* **DIRECTIONS**:
Every entry below should be reproduced exactly; no picture is to be included.

* **INPUT DATA**:
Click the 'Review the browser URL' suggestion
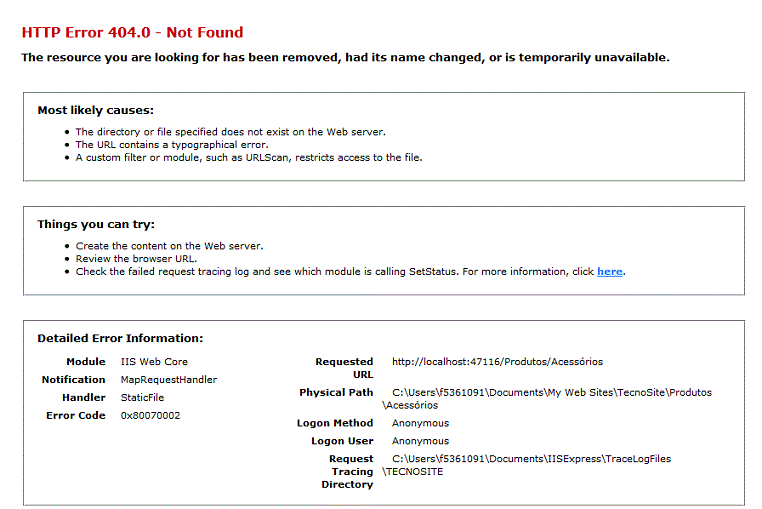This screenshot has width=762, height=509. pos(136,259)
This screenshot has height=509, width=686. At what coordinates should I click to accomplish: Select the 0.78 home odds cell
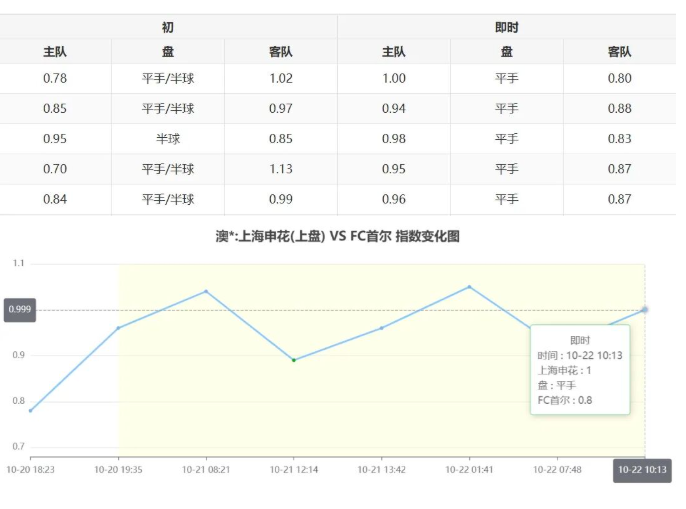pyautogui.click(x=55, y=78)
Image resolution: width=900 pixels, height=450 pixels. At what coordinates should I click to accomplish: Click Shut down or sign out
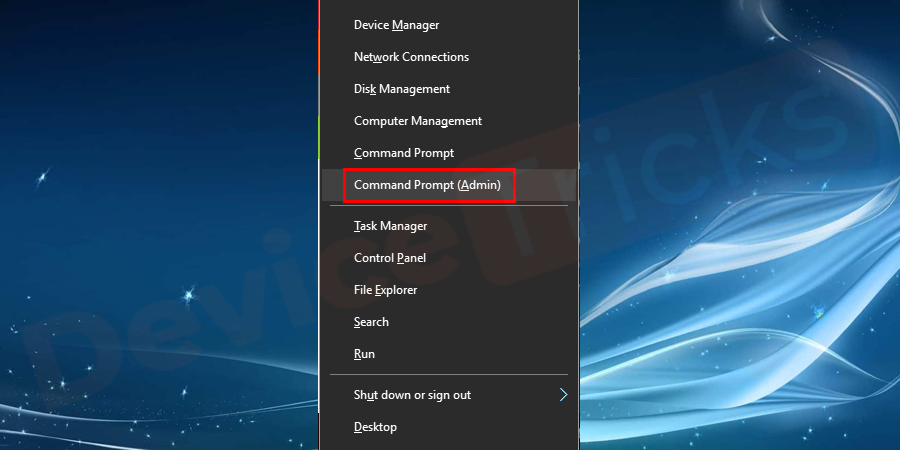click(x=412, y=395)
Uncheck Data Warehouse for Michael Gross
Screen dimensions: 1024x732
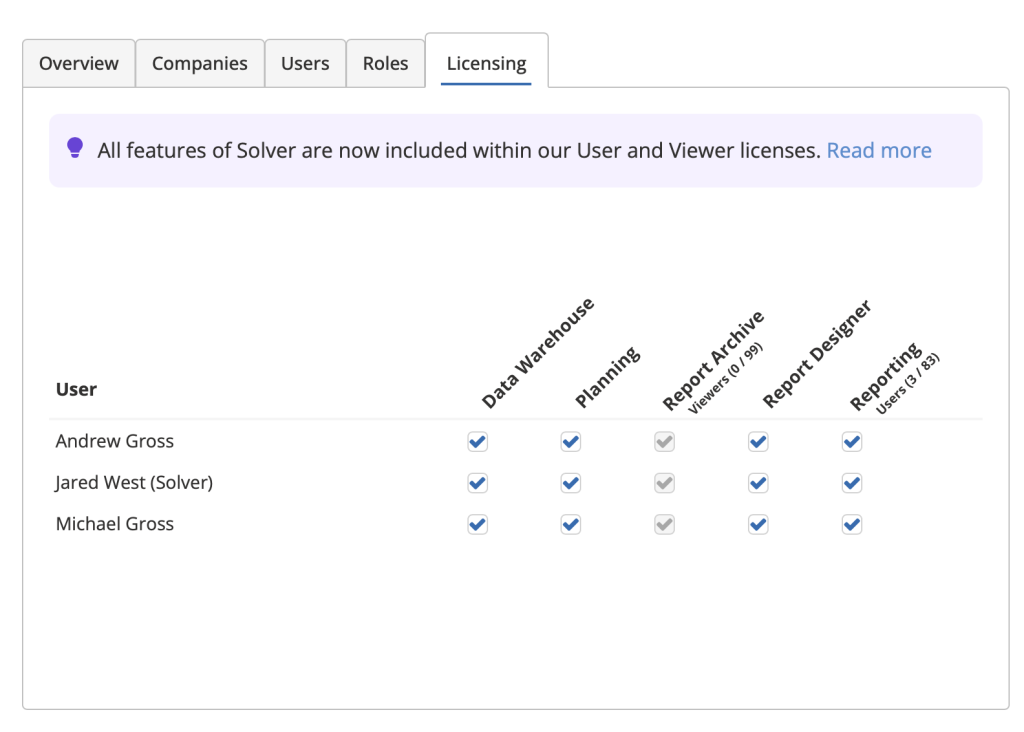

* **SOLUTION BELOW**:
Click the 'Review the browser URL' suggestion
This screenshot has width=762, height=509. pos(136,259)
This screenshot has height=509, width=686. At what coordinates should I click to accomplish: Select the 0.78 home odds cell
pyautogui.click(x=55, y=78)
Image resolution: width=900 pixels, height=450 pixels. At what coordinates should I click to accomplish: Click Shut down or sign out
click(x=412, y=395)
Uncheck Data Warehouse for Michael Gross
Screen dimensions: 1024x732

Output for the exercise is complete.